I trust esteri si contraddistinguono per un elevato livello di privacy e un’autonomia gestoria molto più marcata rispetto a quella di cui ordinariamente godono gli altri istituti. Inoltre, all’estero, a differenza di quanto avviene in Italia, l’istituzione di un trust risulta particolarmente agevole e svincolata ad eccessive restrizioni volte alla tutela di eventuali controparti. Da ultimo si osservi che, sempre in tali paesi, un trasferimento di beni in trust non verrà ritenuto illegittimo se avvenuto prima che sia sorta una ragione di credito verso il disponente.

Il trust è tuttavia difficilmente aggredibile attraverso l’uso della norma antielusiva in quanto gli atti ed i fatti connessi ad esso non sono facilmente inquadrabili nell’elenco del terzo comma. Il trust si presta piuttosto ad essere contrastato attraverso l’istituto dell’interposizione. L’art. 37, co. 3, D.P.R. 600/73 stabilisce che “In sede di rettifica o di accertamento d’ufficio sono imputati al contribuente i redditi di cui appaiono titolari altri soggetti quanto sia dimostrato, anche sulla base di presunzioni gravi, precise e concordanti, che egli ne è l’effettivo possessore per interposta persona”.

La circolare ministeriale n.61/E/2010 evidenzia le nuove ipotesi di interposizione: Trust in cui è previsto che il trustee debba tener conto delle indicazioni fornite del disponente in relazione alla gestione del patrimonio e del reddito da questo generato; Trust in cui il disponente può modificare nel corso della vita dei trust i beneficiari; Trust in cui il disponente ha la facoltà di attribuire redditi e beni del trust o concedere prestiti a soggetti dello stesso individuati; Ogni altra ipotesi in cui potere gestionale e dispositivo del trustee, così come individuato dal regolamento del trust o dalla legge, risulti in qualche modo limitato o anche semplicemente condizionato dalla volontà del disponente e/o dei beneficiari.

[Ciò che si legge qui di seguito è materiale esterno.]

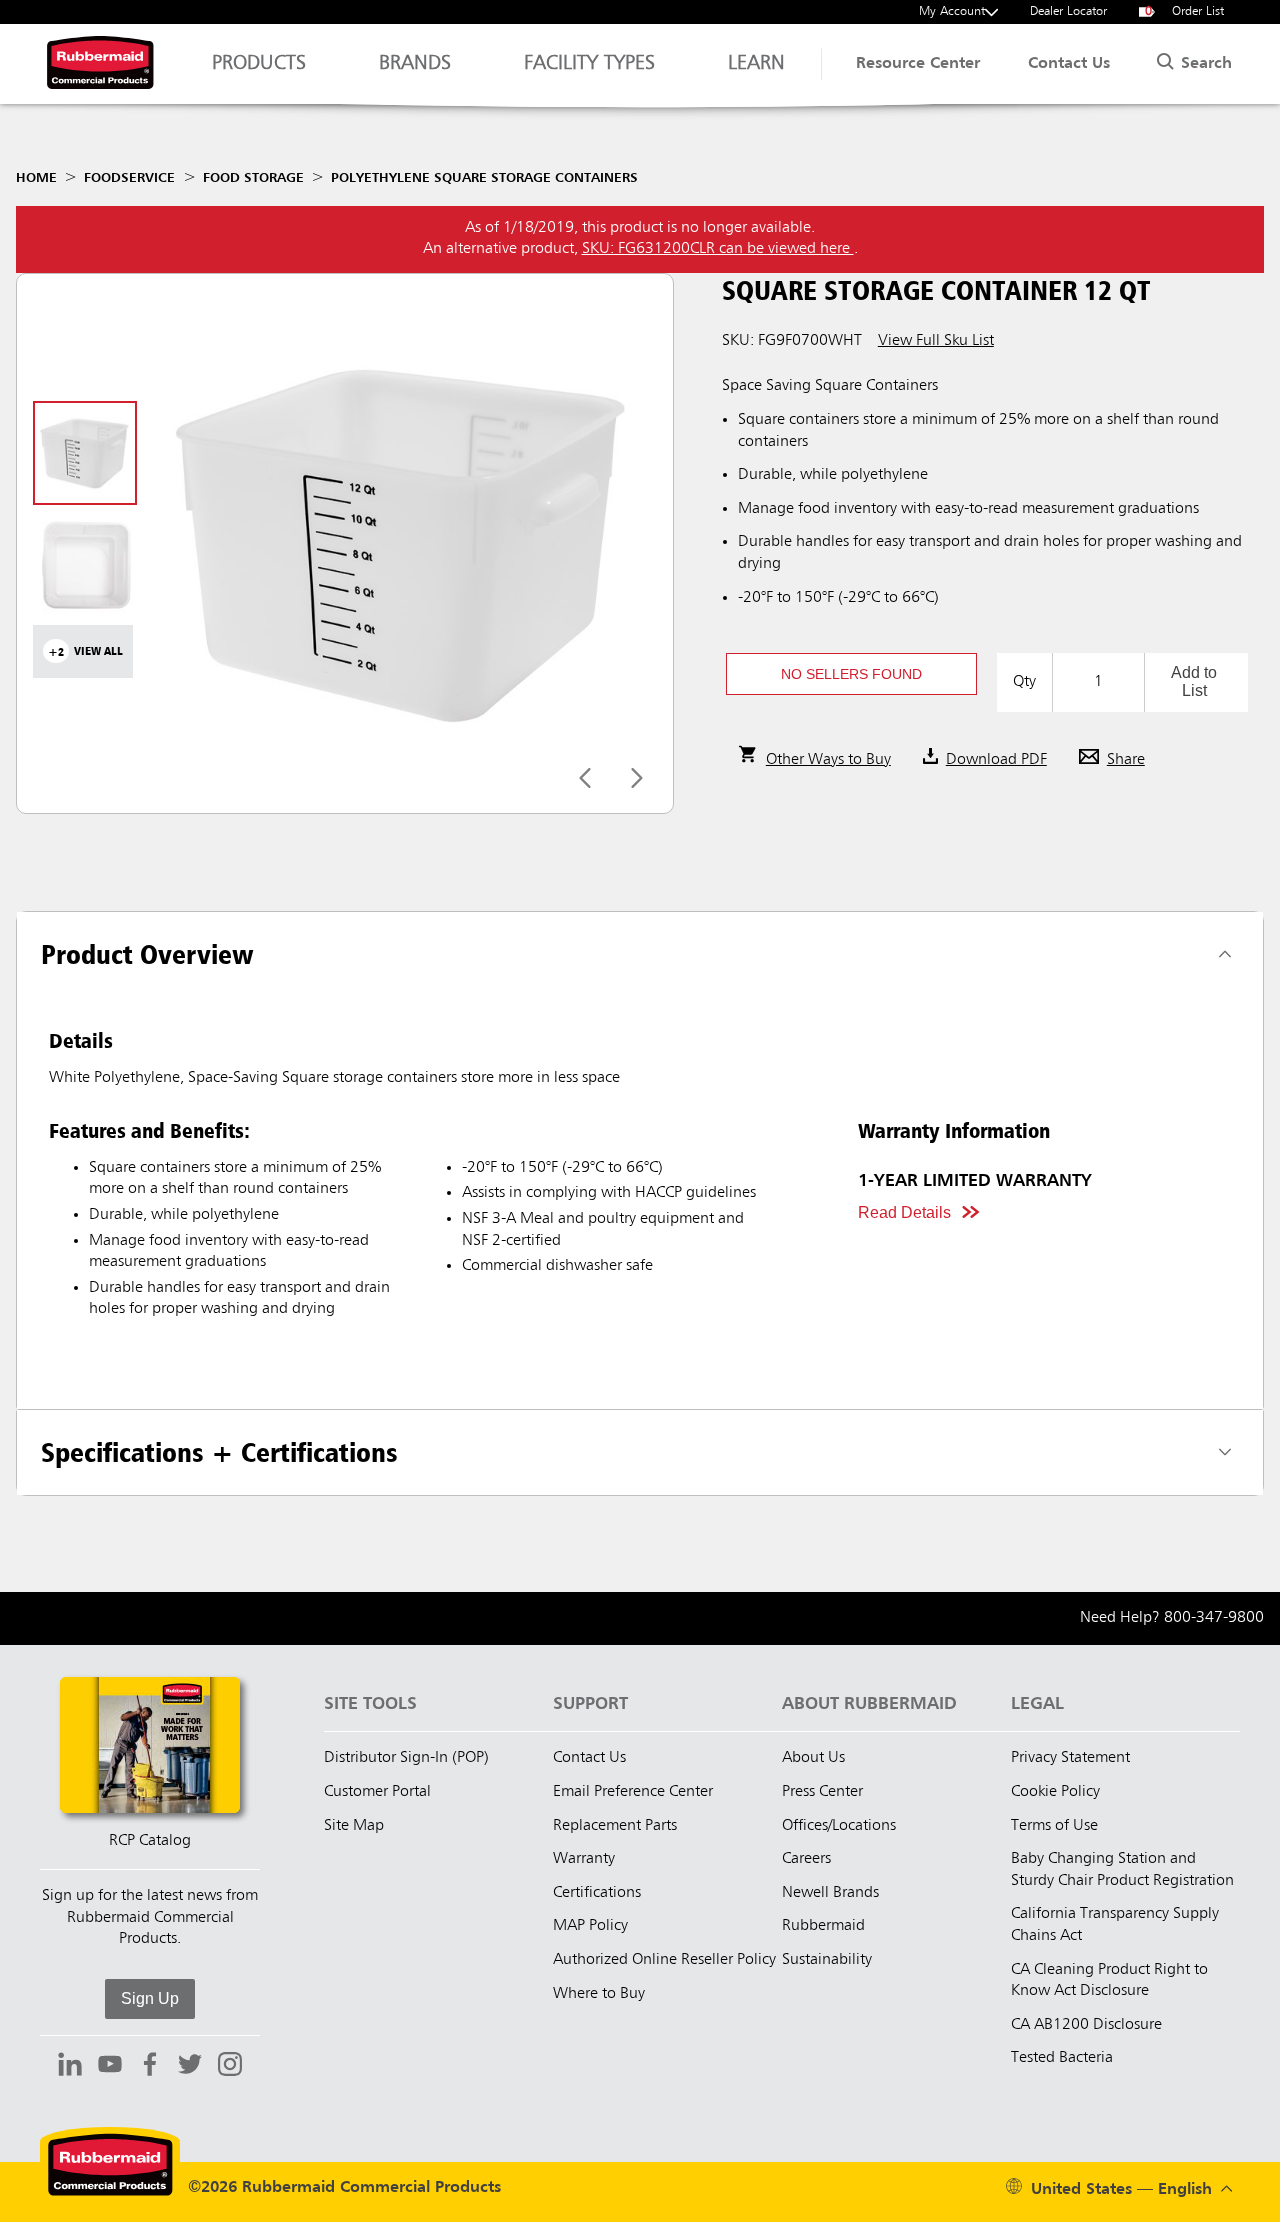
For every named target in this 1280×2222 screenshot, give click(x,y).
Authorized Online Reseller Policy (664, 1960)
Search (1204, 64)
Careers (806, 1859)
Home (36, 178)
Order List (1185, 11)
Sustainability (827, 1960)
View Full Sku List (936, 341)
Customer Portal (377, 1792)
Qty (1024, 682)
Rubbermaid (823, 1926)
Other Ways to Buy (828, 760)
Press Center (822, 1792)
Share (1126, 760)
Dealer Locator (1068, 11)
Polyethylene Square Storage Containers (484, 178)
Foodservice (129, 178)
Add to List (1194, 681)
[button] (851, 674)
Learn (756, 64)
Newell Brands (830, 1893)
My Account (952, 11)
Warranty (584, 1859)
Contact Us (1069, 64)
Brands (415, 64)
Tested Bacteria (1062, 2058)
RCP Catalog (150, 1841)
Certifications (597, 1893)
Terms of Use (1054, 1826)
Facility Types (589, 64)
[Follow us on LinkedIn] (70, 2067)
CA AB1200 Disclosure (1086, 2025)
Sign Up (150, 1998)
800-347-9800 (1214, 1618)
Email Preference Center (633, 1792)
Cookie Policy (1055, 1792)
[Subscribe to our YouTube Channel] (110, 2067)
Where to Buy (599, 1994)
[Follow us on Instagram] (230, 2067)
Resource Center (918, 64)
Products (259, 64)
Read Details (904, 1212)
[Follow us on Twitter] (190, 2067)
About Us (813, 1758)
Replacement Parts (615, 1826)
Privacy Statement (1070, 1758)
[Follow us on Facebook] (150, 2067)
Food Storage (253, 178)
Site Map (354, 1826)
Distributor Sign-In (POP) (406, 1758)
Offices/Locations (839, 1826)
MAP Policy (590, 1926)
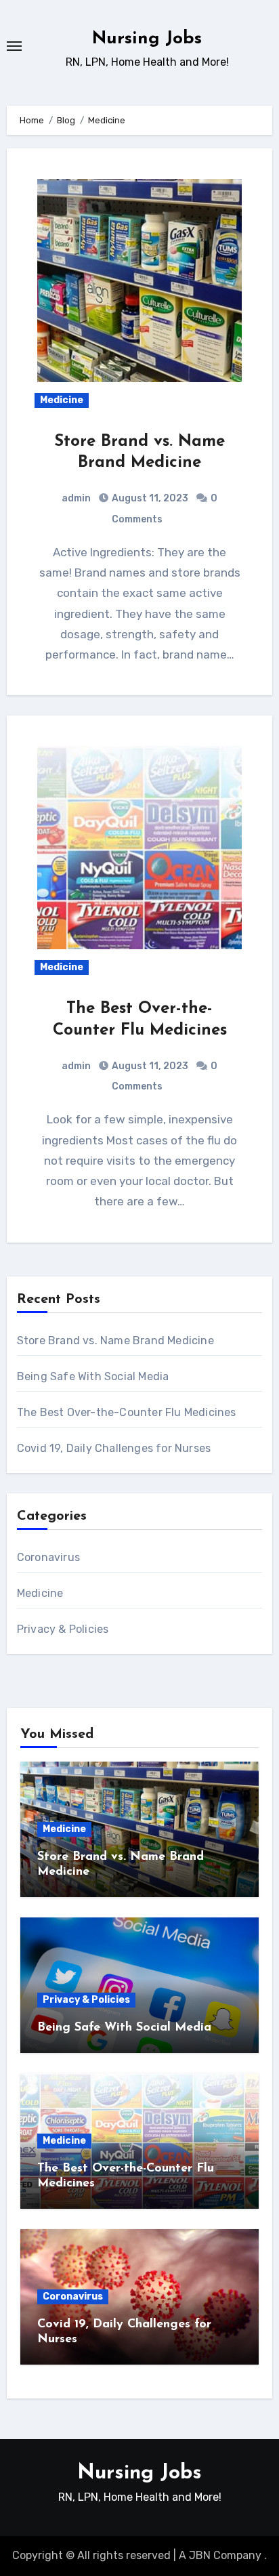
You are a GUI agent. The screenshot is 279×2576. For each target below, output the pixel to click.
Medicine (61, 400)
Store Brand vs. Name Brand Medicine (115, 1340)
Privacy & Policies (63, 1629)
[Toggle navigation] (14, 46)
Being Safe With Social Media (93, 1376)
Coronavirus (48, 1557)
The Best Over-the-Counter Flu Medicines (126, 1412)
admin (76, 498)
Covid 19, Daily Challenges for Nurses (114, 1448)
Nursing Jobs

La C.M. n.61/E/2010 affronta tra l’altro anche il caso del beneficiario estero di un trust residente in Italia. L’Agenzia precisa che il reddito imputato ad un beneficiario va considerato prodotto in Italia ai sensi del principio generale sancito dall’art. 23, lett. b), D.P.R. 917/1986 che prevede l’imponibilità nei confronti di soggetti non residenti dei redditi di capitale “corrisposti” dallo Stato, da soggetti residenti nel territorio dello Stato o da stabili organizzazioni in Italia di soggetti Esteri.